# WA State - Pacific Grand Prix Drifting Series 5



## GwagDesigns (Mar 18, 2011)

This track in Washington State is normally used for go kart rentals, but recently opened to the local drifting scene. Very technical course with a large number of turns. The day was half rain and sun, good turnout by many local drivers.

1.)






2.)





3.)





4.)





5.)





www.pacificgp.com

Full Gallery:
www.GwagDesigns.com/pgp031211


----------



## newb (Mar 18, 2011)

Nice! Ive been wantin to go check out one of the events, but somethin always manages to come up.


----------



## Derrel (Mar 18, 2011)

Photos turned out okay!


----------



## molested_cow (Mar 18, 2011)

Drifting in the wet.... so no smoke.

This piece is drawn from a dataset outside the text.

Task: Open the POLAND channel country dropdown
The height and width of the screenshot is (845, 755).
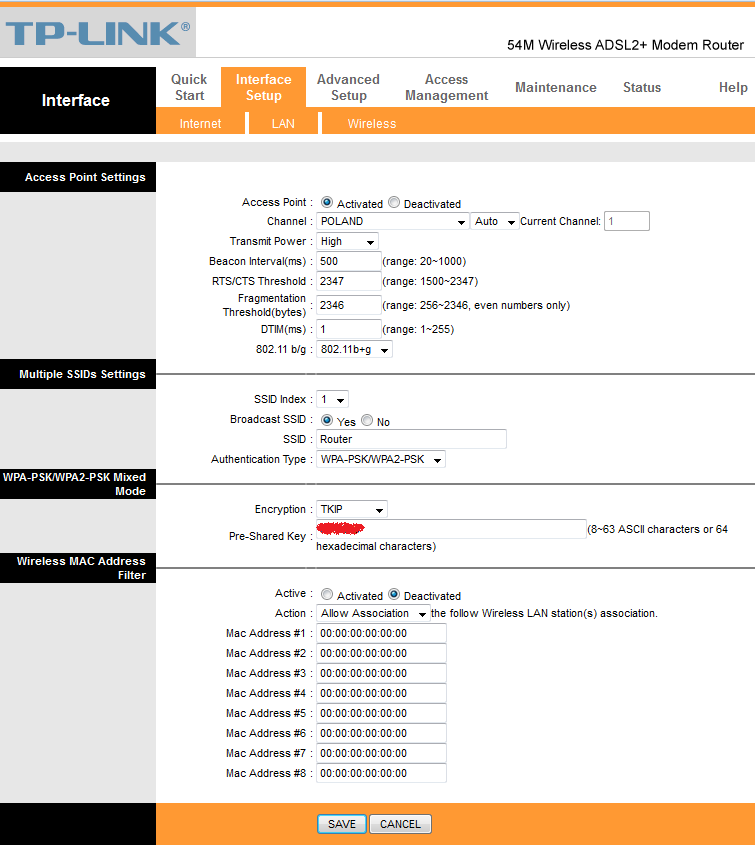Action: point(392,221)

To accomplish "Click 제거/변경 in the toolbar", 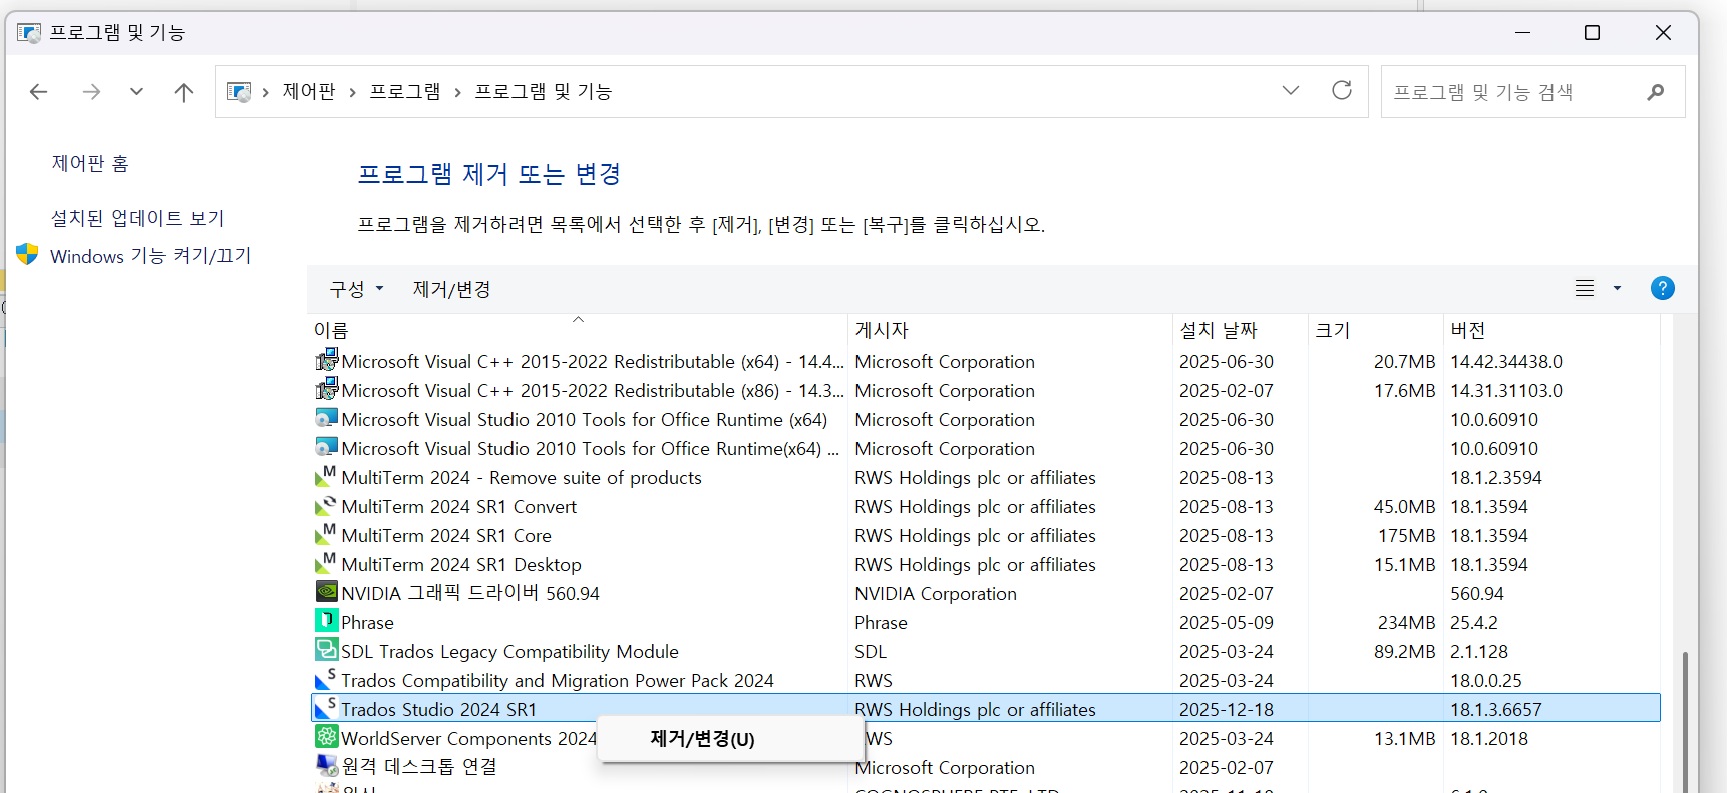I will pyautogui.click(x=451, y=289).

I wonder if that is good or bad for photography. On one hand, there is less haze and more car, but less sense of action. I think it will be interesting to see drifting on slightly flooded tracks.


----------



## GwagDesigns (Mar 18, 2011)

molested_cow said:


> Drifting in the wet.... so no smoke. I wonder if that is good or bad for photography. On one hand, there is less haze and more car, but less sense of action. I think it will be interesting to see drifting on slightly flooded tracks.



That would be a sight! , Its definitely more challenging for the photographer but easier for the underpowered cars, but I liked the style of images I could get. Plenty of smoke to come this summer


----------